What you have to do. Continue the court opinion on the recording of inmate telephone calls at Rikers Island, picking up from its last sentence.

Reading text.
* Start *
Cyrus R. Vance, Jr., District Attorney, New York City (Susan Axelrod and Patrick J. Hynes of counsel), for respondent.
The Legal Aid Society, New York City (Steven B. Wasserman of counsel), for The Legal Aid Society, amicus curiae.
Lisa Schreibersdorf, Brooklyn Defender Services, Brooklyn, and Fried, Frank, Harris, Shriver & Jacobson LLP, New York City (Aleksandr B. Livshits and Adam Rose of counsel), for Brooklyn Defender Services, amicus curiae.
Defendant challenges the People's use at his criminal trial of excerpts from certain recorded telephone calls defendant made to family and friends during his detention at Rikers Island Correctional Facility. The calls were recorded and made available to the prosecution by New York City's Department of Correction (the Department), in accordance with the Department's policy and practice of monitoring inmates' telephone calls, and releasing those recordings, upon request, to the City's District Attorneys' Offices.
The conditions attendant to pretrial detention, which by its nature imposes limits on communication with the outside world, may, as defendant argues, result in the unwise and imprudent use of unprivileged telephone calls to communicate matters related to a detainee's prosecution. However, we are constrained by the law applicable to the arguments, as narrowed by defendant, to conclude that on the record before us defendant is not entitled to a new trial. Therefore, the Appellate Division should be affirmed.
The Department has implemented its policy and procedures for recording and monitoring inmate telephone calls in an Operations Order. The Order states the Department “shall record all inmate telephone calls and retain these recordings,” with the exception of calls to inmates' attorneys and other persons similarly included in the Department's “Do Not Record List.”
The Operations Order further provides for three different notices to advise inmates that telephone calls are recorded and/or monitored. One notice is contained in signs posted near the telephones available for inmate use, and states in English and Spanish that Another notice is set forth in the Inmate Handbook, advising inmates “that calls may be recorded and/or monitored.” Yet another notice is played in English and Spanish at the beginning of each call, and informs the inmate that “[t]his call may be recorded and monitored.”
Although the Department indicates that it records all non-privileged calls, it only monitors on a needs basis, meaning a staff member listens to the recorded call when a situation “prompts” review. As a general matter, the Department has identified the types of calls that trigger monitoring as those involving institutional and public safety and security.
The recordings are confidential and not available to the public, but New York City's District Attorneys' Offices may request a copy of an inmate's recorded call. Such requests are decided within three business days by the Department's Deputy Commissioner for Legal Matters, although the Operations Order does not explain the criteria for granting or denying such requests. Upon approval of a request, the copy of the recording is turned over to the District Attorney's representative, who signs a form indicating receipt.
Defendant was arrested on charges of robbery, and when he could not make bail he was remanded to Rikers Island. The People acquired from the Department, following the procedures laid out in the Operations Order and through the use of a subpoena duces tecum, dozens of recordings of telephone conversations that defendant placed to his friends and family.
* End *
Provided data.
* Start *
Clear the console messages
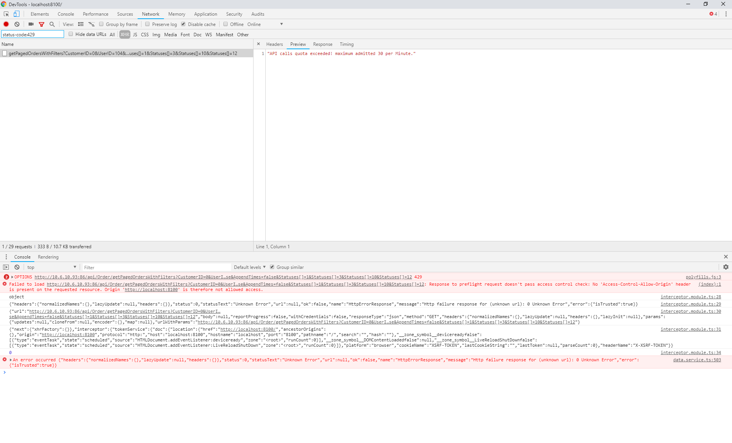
* End *
Final result.
The People sought to play excerpts of those conversations at trial. In defendant's motion in limine to preclude the use of the recordings he argued that (1) the disclosure was unauthorized and unwarranted under the Department's Operations Order, and (2) disclosure to the prosecutor undermined defendant's Sixth Amendment right to counsel. The court denied the motion.
At trial, the prosecutor introduced into evidence, played for the jury, and replayed on summation excerpts from nine of defendant's recorded telephone calls. In these calls the defendant made several incriminating statements and repeatedly used offensive and vulgar language to discuss the victim and other individuals involved in the robbery.
The jury convicted defendant of two counts of third-degree robbery (Penal Law § 160.05 ), three counts of fourth-degree larceny (Penal Law § 155.30 [4], [5] ), and one count of criminal possession of stolen property (Penal Law § 165.45 [2 ] ). The Appellate Division summarily rejected defendant's challenge to the admission of the recordings, finding that the calls were admissible, “notwithstanding that defendant's right to counsel had attached” (120 A.D.3d 1154, 1155, 992 N.Y.S.2d 884 [1st Dept.2014] ).
A Judge of this Court granted leave to appeal (25 N.Y.3d 951, 7 N.Y.S.3d 280, 30 N.E.3d 171 [2015] ).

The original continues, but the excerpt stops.